For the last few months, I've been on a crusade against the term "back-tension release." There is no such thing. You can shoot any release WITH back tension (the style of shooting), and you can punch off any so-called "back-tension" releases. I think you are referring to a "hinge" release (is this the one you shot? http://www.truball.com/SweetSpot.html). A hinge works by it rotating past a certain point, allowing the hook to fall off the cam/half moon. This is not to be confused by a "resistance-activated" release like the Evolution, where you just apply pressure backward and it goes off. These two styles are designed specifically to work off of back tension, but they are not the magic cure to suddenly make you shoot properly. These are easier to learn on, but you still have to do it the right way. 

Okay, my rant's done. To answer your original questions. Yes, I shoot a hinge release. I've been shooting the HT for quite a few years now and I love it now as much as the day I picked it up. There is also no such thing as a best one. Some have features that others do not which can make it more or less easier to use. For example, there are only a handful of them out there that have a micro adjust feature, the HT being one of them. Does that mean the rest are junk? No. It's just easier to set up than others. To me, the most important feature is the handle itself; how comfortable is it in your hands? Does it feel natural to you? Does it feel like its just part of your hand? If not, you have the wrong one. You are only going to shoot it comfortably if it feels good in your hand. Everything else comes second when buying one. 

As far as 3 v 4 fingers. I like 3. I think 4 gives you way too much control and leverage, so it will be easier to punch off and less forgiving. That being said, some people shoot amazing with 4 fingers. It goes back to what you like best.


----------



## AngelRa (Nov 15, 2010)

I shoot back tension (hinge) most of the time, I think they are excellent training aids, but they never give me better scores than straps (index trigger) or thumb releases.


----------



## N7709K (Dec 17, 2008)

bt is a style, as adam said.. but its basically only shootable on handheld releases like hinges, thumbs, etc. 
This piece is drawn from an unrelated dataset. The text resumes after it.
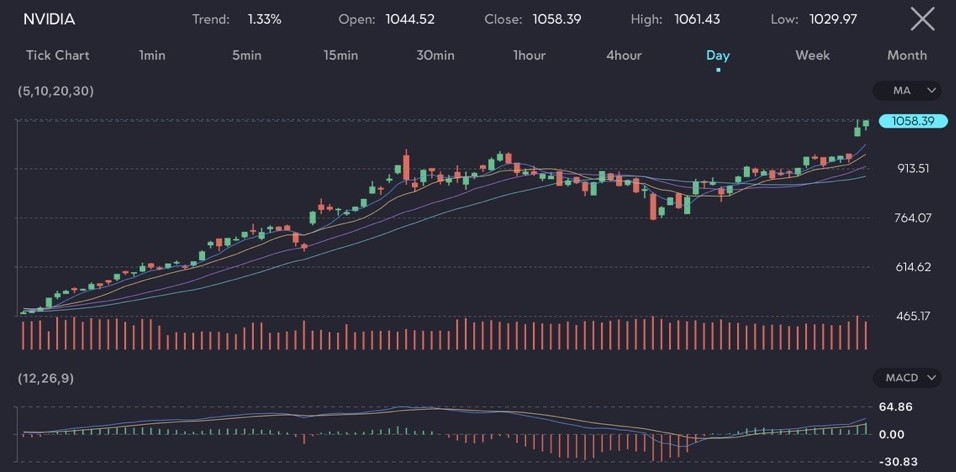Viewport: 956px width, 472px height.
Task: Click the MA periods label (5,10,20,30)
Action: pos(56,91)
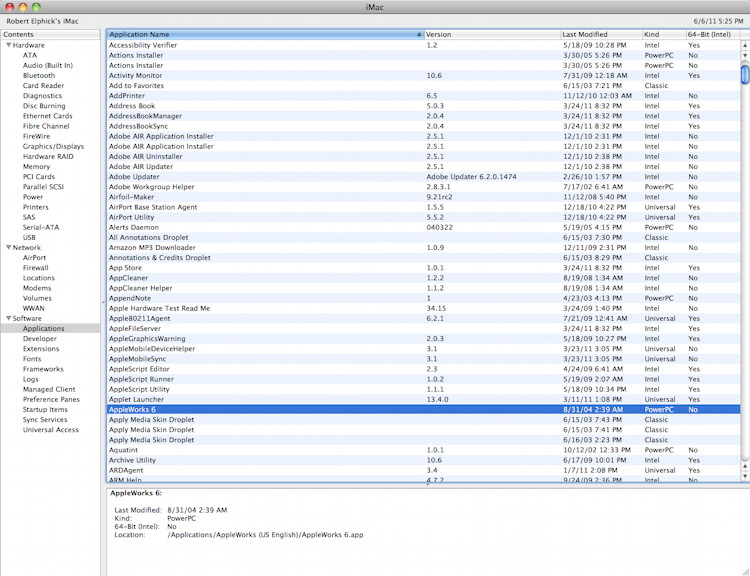
Task: Sort the list by Version column
Action: tap(490, 34)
as far as whats good.. well there are several basic differences. first is the angle to the handle and the number of fingers. the more swept back the handle the faster it will fire when set at the same starting angle and same speed as one with a straighter handle. 4 finger releases will be easier to shoot than 3's and 3's will be easier than 2's... the more fingers the more leverage you have and the easier to punch/cheat.

next the more rounded the the handle the easier it is to fire, if the finger grooves are flat the release will slow on bad shots.. this is good and bad. scotts are more rounded, smoother shots, feel a tad better in the hand, but they will shoot shots my truballs will not. my bt gold hangs up when the pressure is wrong and will not fire.
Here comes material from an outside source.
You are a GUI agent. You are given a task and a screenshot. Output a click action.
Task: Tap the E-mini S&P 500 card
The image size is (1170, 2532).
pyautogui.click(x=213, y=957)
thumb triggers and hinges fire off rotation of the release due to the transfer of pressure from the index finger to the ring/pinky fingers. to be effective and consistent this needs to be done relaxed and not with a tense hand. the pressure needs to be constant to maintain constant shots and the same poi. for example when i shoot a strong shot, it goes i/o baby x, weak shots are low left half shaft 10's to mostly inside out 10's (i know it doesn't sound like a bad shot, but trust me it is a bad shot). with a hinge the rotation/transfer of pressure causes the hook to ride on teh half-moon until the it drops off. with a trigger the rotation rolls the peg into the meat of your hand and depresses the button, causing a fire. 

I shoot a bt gold ultra 3 that i have tweaked to get to how i like. it shoots very good for me, i have also shot many other releases and wish i still had some of them. fav is a ht3 next is my bt gold then its a scott longhorn then blackhole


----------



## underdog145 (Dec 6, 2009)

I myself shoot one. I shoot a BT Gold like it's a part of my hand. One thing is, once you find the one that works the best for you, it is very hard to change to a different one.


----------



## N7709K (Dec 17, 2008)

So when you snap the thumb peg off it's like breaking a finger? Lol good shootin in las bud


----------



## string snapper (Jun 30, 2011)

Thanks guys this has given me alot to think about


----------



## super* (Jan 26, 2008)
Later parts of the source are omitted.